Give back exactly the lines from the one that holds "Instruction: Click the" through the final line of the data; omit the pictures and add nothing.

── TASK INPUTS ──

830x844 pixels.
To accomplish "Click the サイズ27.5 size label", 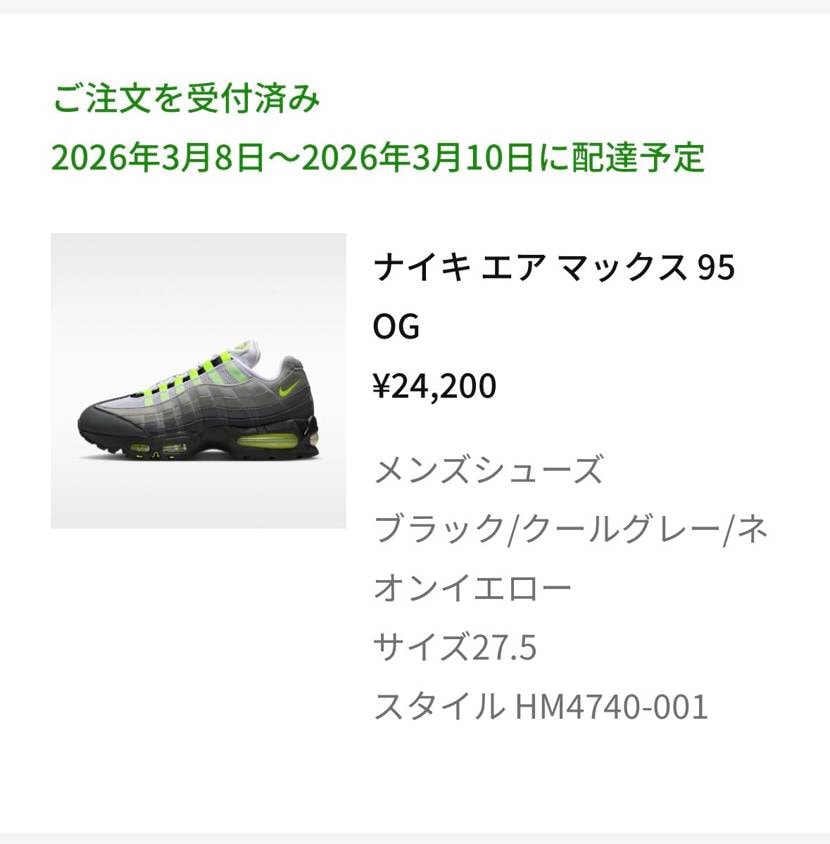I will 455,646.
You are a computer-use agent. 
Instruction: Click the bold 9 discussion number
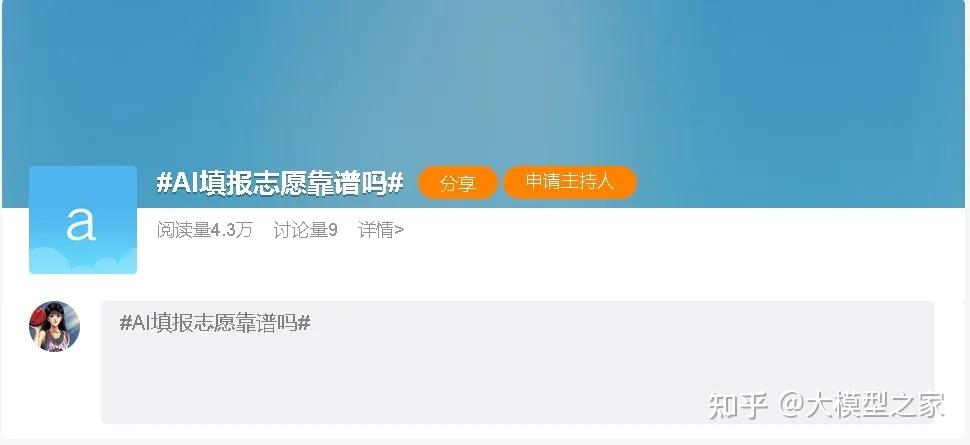[x=333, y=230]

───

# ANSWER TO THIS EXERCISE
Instruction: Click the bold 9 discussion number
[x=333, y=230]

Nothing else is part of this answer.